"South Pyeongan Province" or "Pyeongannam-do" () is, according to South Korean law, a province of the Republic of Korea, as the South Korean government formally claims to be the legitimate government of the whole of Korea. The area constituting the province is under the de facto jurisdiction of North Korea.

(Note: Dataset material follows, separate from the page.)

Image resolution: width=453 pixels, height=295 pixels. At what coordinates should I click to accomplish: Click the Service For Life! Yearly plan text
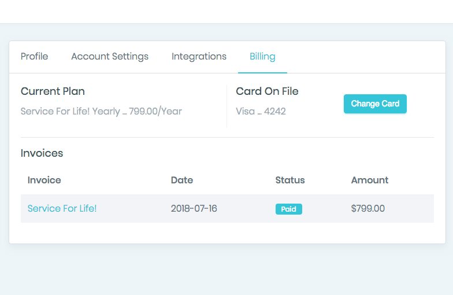click(101, 111)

As South Korea does not recognize changes in administrative divisions made by North Korea, official maps of the South Korean government shows South Pyeongan Province in its pre-1945 borders. The area corresponds to North Korea's South Pyongan Province, Pyongyang Directly Governed City and Nampo Special City.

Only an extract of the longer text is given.